WRITTEN EXERCISE →
Copy out the rows from the line with "Given: Expand the Column 4 dropdown arrow" up to and including the line with "Looking at the", keeping every character the same.

***** SOURCE DATA *****

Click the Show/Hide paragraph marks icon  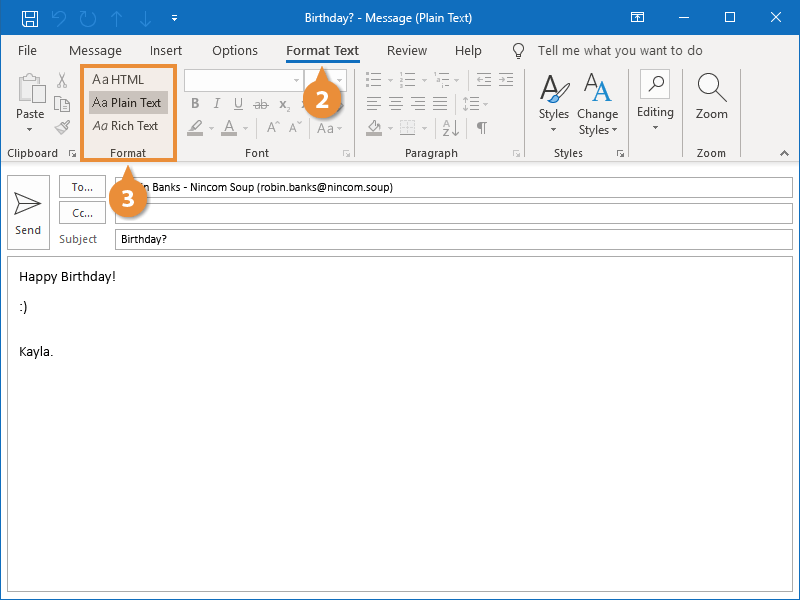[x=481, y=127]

*****
***** SOURCE DATA *****

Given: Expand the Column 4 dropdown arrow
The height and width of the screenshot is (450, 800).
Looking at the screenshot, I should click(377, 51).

*****
***** SOURCE DATA *****

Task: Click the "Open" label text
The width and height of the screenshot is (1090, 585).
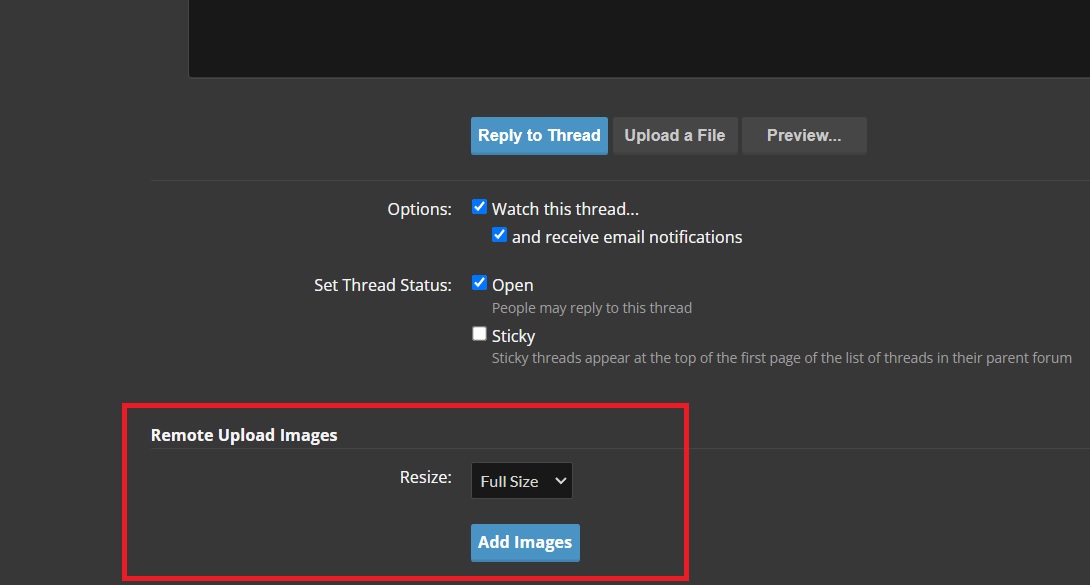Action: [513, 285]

*****

EXERCISE RESULT →
Given: Expand the Column 4 dropdown arrow
The height and width of the screenshot is (450, 800).
Looking at the screenshot, I should click(377, 51).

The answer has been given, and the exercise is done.